[[ DATA FOR THE TASK open ]]

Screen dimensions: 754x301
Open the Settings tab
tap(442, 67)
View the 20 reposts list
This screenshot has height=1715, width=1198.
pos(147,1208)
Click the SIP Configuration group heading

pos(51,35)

[[ DATA FOR THE TASK closed ]]

TASK TO CARRY OUT ▸ Once the line with "View the 20 reposts list" is located in the data above, repeat it and every later line through the end, exactly.

FINISHED EXERCISE ▸
View the 20 reposts list
This screenshot has height=1715, width=1198.
pos(147,1208)
Click the SIP Configuration group heading

pos(51,35)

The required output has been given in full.